I foolishly snuck a look at my speedometer as we accelerated out of an extremely tight corner and saw I was moving at over 100 kilometers an hour. I read the number, I remember seeing it clear as day, but it didn't mean anything until much later because the number was so ridiculous. I couldn't possibly have taken that corner that fast.


 

As we reached the last few miles some of the corners became long sweeping ones, and in the middle of one the rider in front of me seemed to reach just a little farther down with his knee, and as the skid pad on his suit made contact with the asphalt a sudden sheet of sparks came shooting back! What I had taken to be small pieces of gravel impacted into his pads were flints! I so want to be these guys when I grow up!


 

When there was about a mile and a half left, in the middle of another sweeping corner, the rider in front of me turned almost completely around in his seat, driving his bike around that corner on memory and faith.
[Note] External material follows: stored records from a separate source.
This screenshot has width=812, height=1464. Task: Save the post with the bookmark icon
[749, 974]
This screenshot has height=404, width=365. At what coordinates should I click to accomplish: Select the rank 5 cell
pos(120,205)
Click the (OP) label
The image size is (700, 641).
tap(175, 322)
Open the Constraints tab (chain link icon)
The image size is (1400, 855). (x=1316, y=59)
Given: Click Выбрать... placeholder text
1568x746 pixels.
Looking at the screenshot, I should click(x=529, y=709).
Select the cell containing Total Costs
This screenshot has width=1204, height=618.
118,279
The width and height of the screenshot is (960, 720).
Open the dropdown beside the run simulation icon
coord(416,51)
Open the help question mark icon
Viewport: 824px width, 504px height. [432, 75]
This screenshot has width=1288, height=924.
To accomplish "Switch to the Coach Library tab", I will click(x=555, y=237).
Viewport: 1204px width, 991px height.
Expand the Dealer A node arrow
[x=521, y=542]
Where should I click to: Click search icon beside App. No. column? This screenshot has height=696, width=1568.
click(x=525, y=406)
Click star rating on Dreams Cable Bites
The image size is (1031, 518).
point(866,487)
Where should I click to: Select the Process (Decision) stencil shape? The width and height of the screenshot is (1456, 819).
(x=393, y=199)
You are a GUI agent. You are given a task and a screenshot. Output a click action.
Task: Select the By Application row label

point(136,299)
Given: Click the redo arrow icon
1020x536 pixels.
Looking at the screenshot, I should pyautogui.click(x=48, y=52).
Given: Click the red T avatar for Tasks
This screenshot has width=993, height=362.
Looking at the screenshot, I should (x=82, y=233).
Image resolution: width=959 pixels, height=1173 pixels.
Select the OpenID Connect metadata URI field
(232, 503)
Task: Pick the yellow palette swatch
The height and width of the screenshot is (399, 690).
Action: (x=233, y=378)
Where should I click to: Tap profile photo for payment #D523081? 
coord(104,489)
Even through his full face helmet I could see the grin on his face, and he gave me a big thumbs up and a goodbye wave before he turned back around and the 3 of them pulled away. I didn't even try to keep up. I had nothing left to give.


 

A couple of minutes later I pulled into the lookout where they had stopped next to my truck. Their helmets and jackets were already off, and they welcomed me like a long lost brother. The consensus seemed to be that I "Did okay for a rookie." As far as I was concerned I hadn't just ridden the Dragon, I had Tamed It! Been there! Done that! Got the T shirt to prove it!


 

It was a full 5 minutes before the other 2 bikes caught up to us. I had forgotten all about them. We spent the next 10 minutes laughing and loudly dissecting our run, arms waving, hands moving back and forth mimicking the way the bikes had moved. As we stood there 3 Tennessee Highway Patrol cars came tearing around the lake and disappeared up the road. It was time to get out of there before they decided to come back and talk to us. My new friends helped me load my FZ in record time, and with mutual promises to all see each other on the Dragon another day, we left.


 

By the time I had found my way out of those hills and back onto the Interstate headed north my detour had added a day and a half to my journey home. And I couldn't have cared less. I will probably never go back, there wouldn't be much point, it would be almost impossible to equal let alone improve on that ride.


 

I had spent a month on the road. I had driven to Florida, spent a week on my bike tearing around Florida, Nathalie and I had spent another week on both bikes touring up and down the Atlantic coast and down to the Keys, we'd spent a week and a half doing high quality skydives, everything from 4-way all the way up to multi point 60-ways. The whole time we were there I had been expecting a speeding ticket every time I got on my bike. But even when I got pulled over by a local Sheriff for passing him at Warp 6 I had been set free. Until I was in upper New York State, an hour and a half from home, at 6 o'clock in the morning, the only vehicle on an arrow straight stretch of 4 lane highway, and received a speeding ticket for driving 11 miles an hour over the speed limit. That cop probably still wonders what I found so funny.